How do I know this? Well, because I remember that in 6th grade for the spring musical, our class did a Hee Haw spoof. Yes. And now that I think about it - it may not have actually supposed to have been a spoof - it was just that bad that it seemed like we were making fun. I know now the joke was on us.
Anyway, we somehow convinced my friend, Brett, to dress up like Dolly Parton for one scene, and during this he held up a sign that read, "Farmland, population 1,500" just like in Hee Haw. And you don't soon forget your 12-year-old friend - who's a boy - standing on stage at the spring musical with big fake boobs and a blonde wig. What kind of twisted music teacher did we have?
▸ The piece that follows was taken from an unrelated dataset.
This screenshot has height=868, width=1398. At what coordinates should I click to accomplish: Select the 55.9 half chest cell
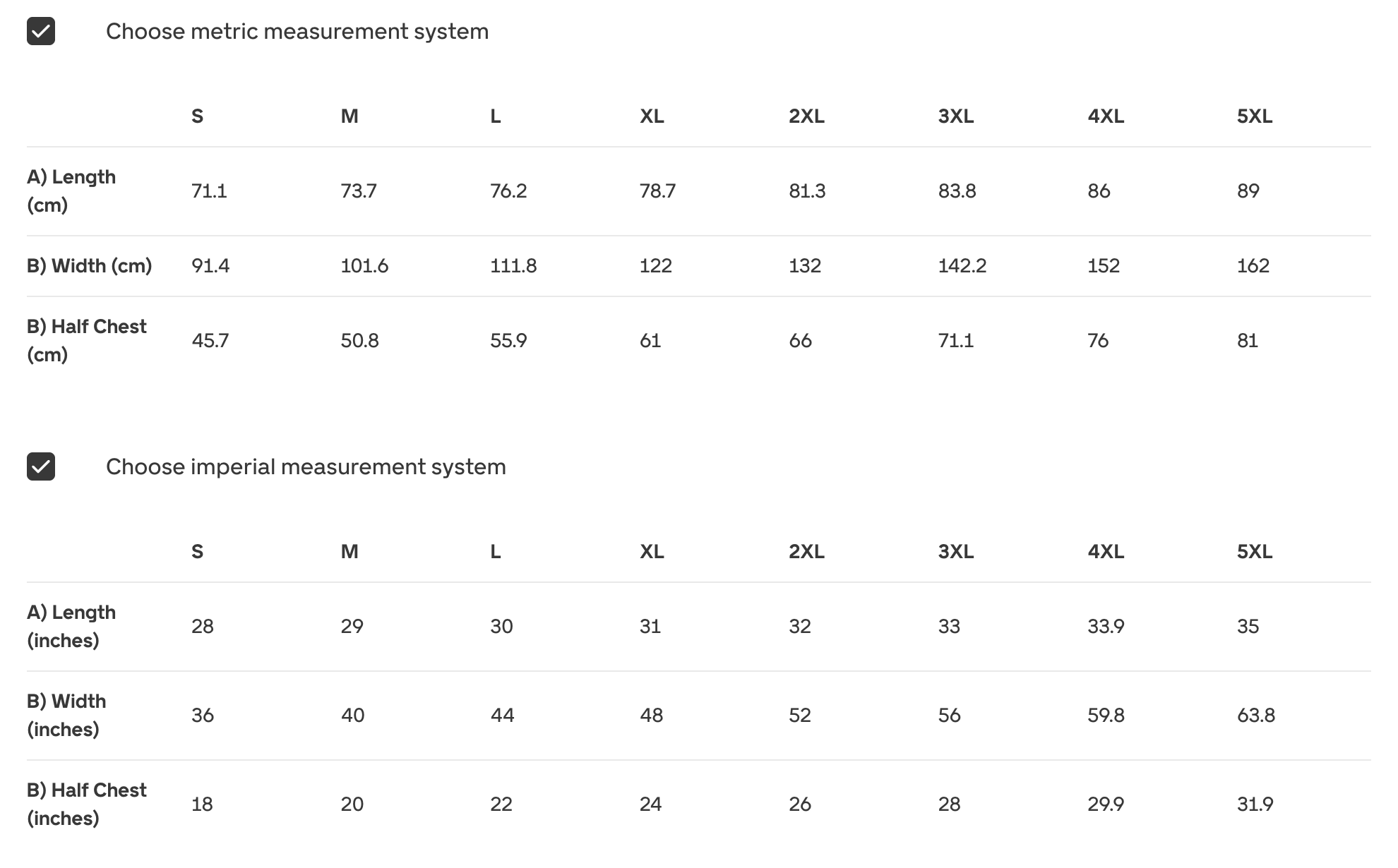(508, 340)

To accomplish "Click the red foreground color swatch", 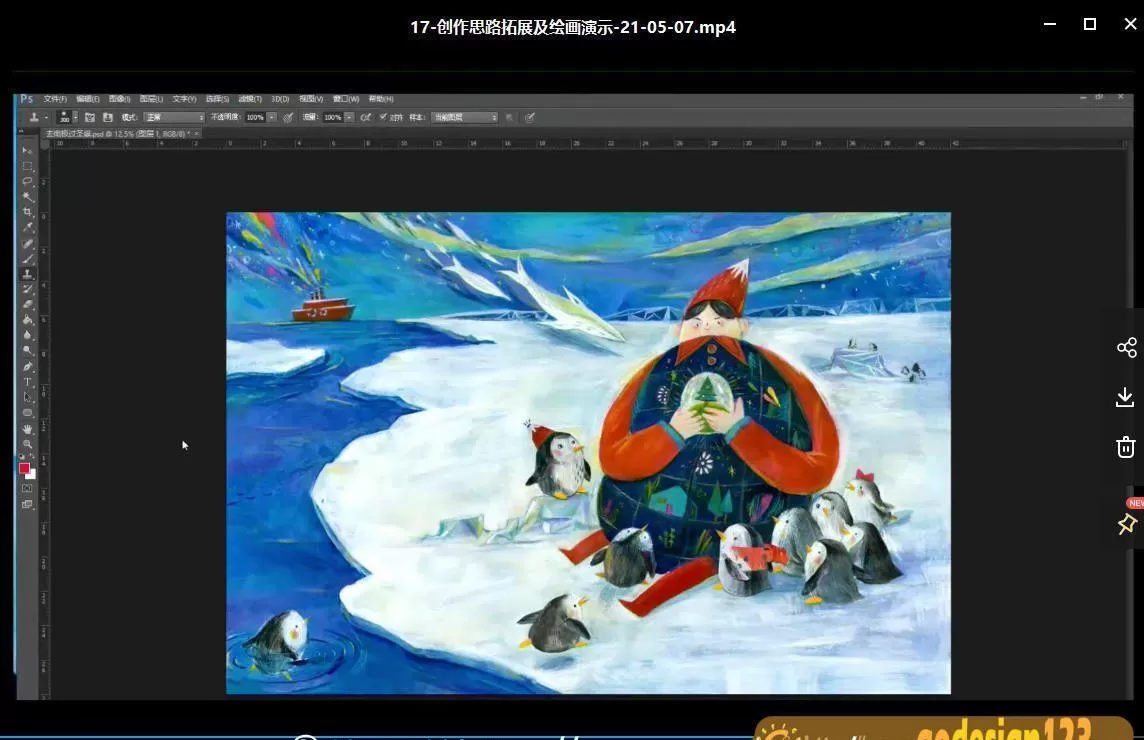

So it's tiny. And hasn't changed much. There's still really nothing to do there, only now I appreciate that. When I was a teenager, I thought I would die from the boredom that the town was suffocating us all with.
In hindsight, of course, it was a great place to grow up. My friends and I would get on our bikes and be gone all day and no one worried about it. When I walked to the grocery to pick something up for my mom, if she forgot to tell me to get something, she could just call up there and tell them to make sure I got it; and she'd just run the money up later to pay for it.
Of course, to a kid, the town's stench of oppression was overwhelming and I couldn't wait to flee.
Now my kids think Farmland is the greatest place on Earth. Yes - that's the name of the town. No - I did not live on a farm. It was pretty great - but I only know that now, in retrospect.